## Passage given
▬▬▬▬▬▬▬▬▬▬

The idea that she should be a beneficiary on your life insurance is totally nuts and actually if you looked on the dark side (and I am not suggesting this is her intention) it sounds rather like tales of the unexpected as she would then have an interest in your demise in the future.

No person in their right mind would want to demand such a stupid thing of their ex.

Also totally agree with the position on pension 50% of anything accrued during the marriage is equitable and she is young enough to accrue pension in her own name.

Also, big hugs and sympathy for you and your new partner - you do not indicate that you left to have an affair, you say you left 3 years ago and are in a six month relationship.

I totally agree with the person who gave you advise on that and I would attempt to re-assure your partner (in any case is is a new third party) that it is her RIGHT as well as your responsibility to point out to your stbx that she has rights of privilege on the matter of financial disclosure.

▬▬▬▬▬▬▬▬▬▬

## Provided records
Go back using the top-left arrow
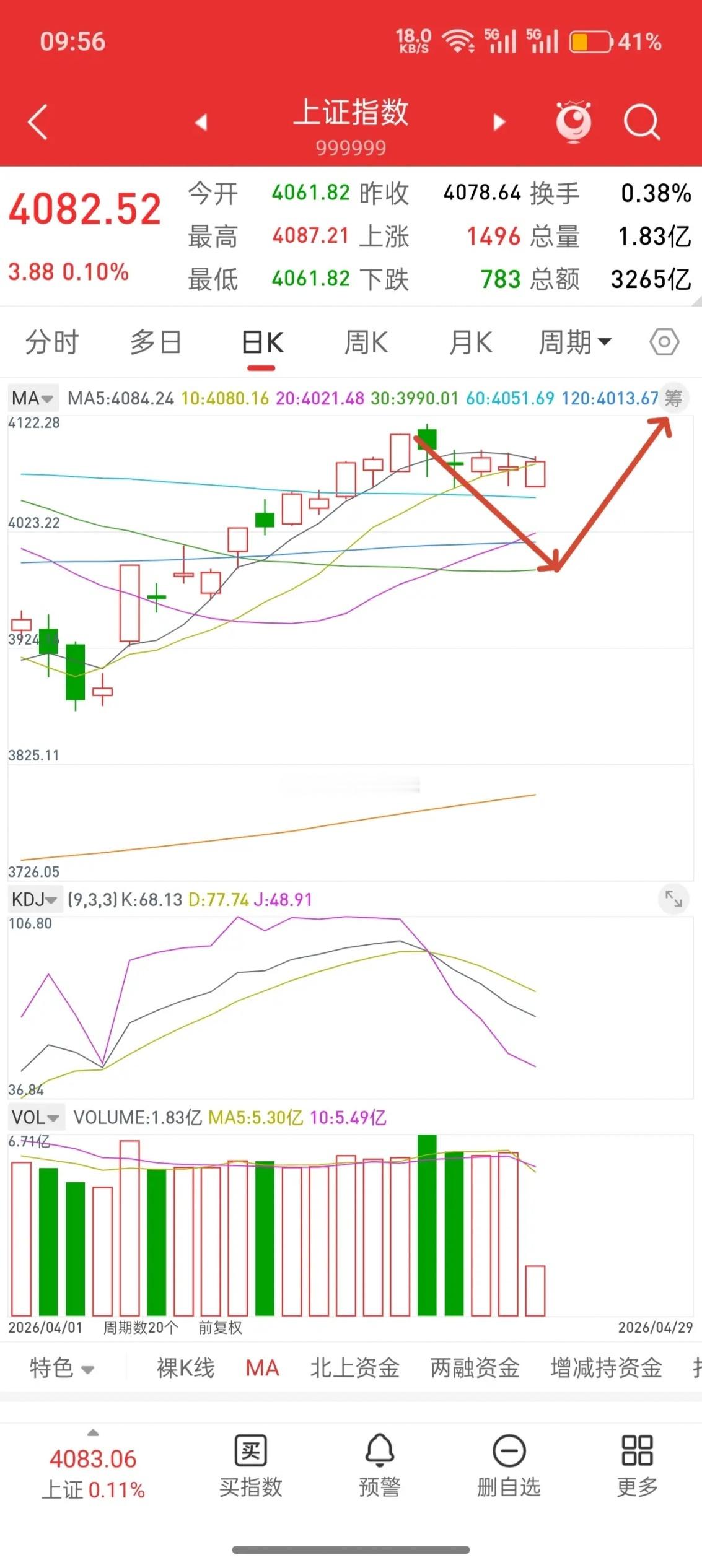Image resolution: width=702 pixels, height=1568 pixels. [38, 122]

▬▬▬▬▬▬▬▬▬▬

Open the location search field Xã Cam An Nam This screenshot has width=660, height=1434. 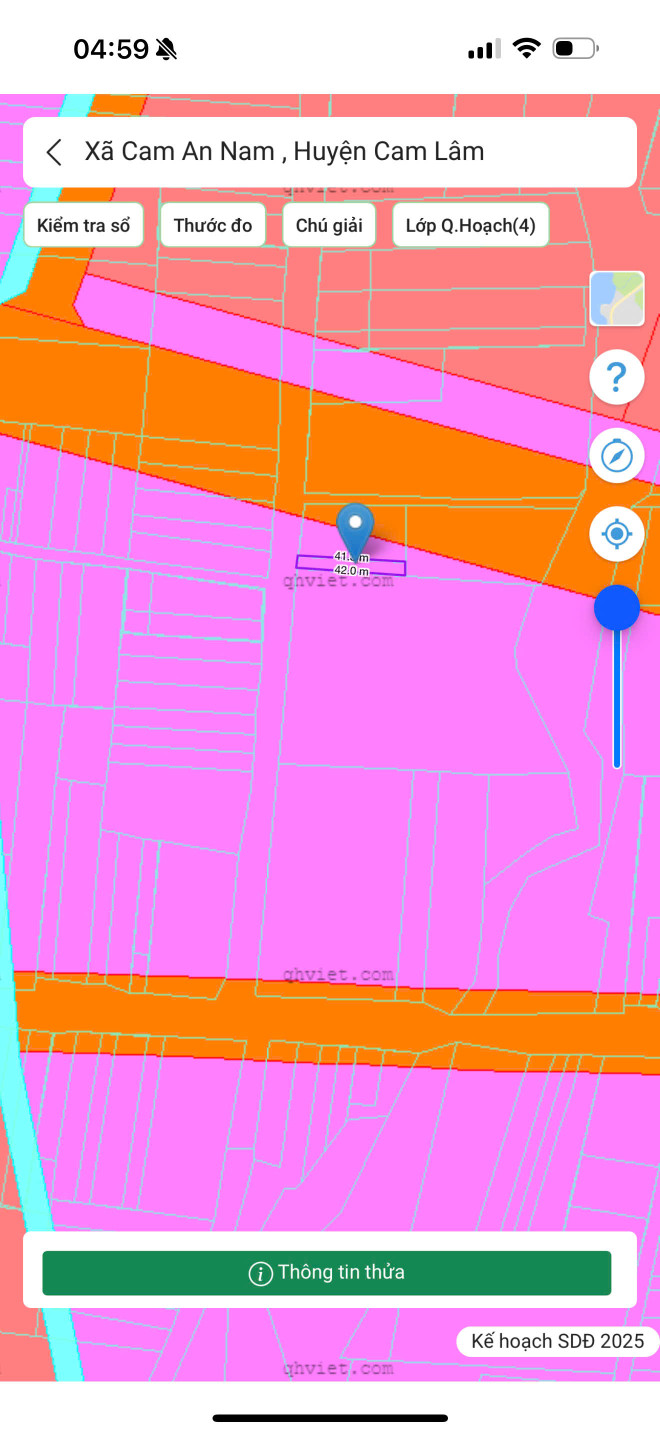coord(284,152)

▬▬▬▬▬▬▬▬▬▬

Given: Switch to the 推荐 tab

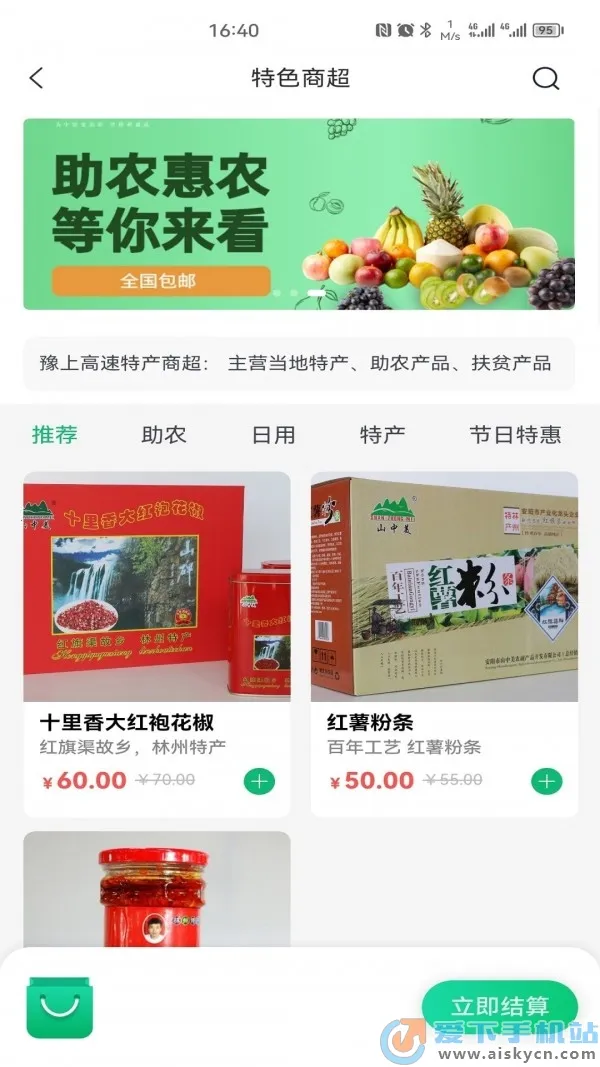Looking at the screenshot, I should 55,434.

▬▬▬▬▬▬▬▬▬▬

## Exercise objective
Change "pension" to "retirement fund" in the passage, giving it again from the words "Also totally agree" through "six month relationship.".

## Output for this task
Also totally agree with the position on retirement fund 50% of anything accrued during the marriage is equitable and she is young enough to accrue retirement fund in her own name.

Also, big hugs and sympathy for you and your new partner - you do not indicate that you left to have an affair, you say you left 3 years ago and are in a six month relationship.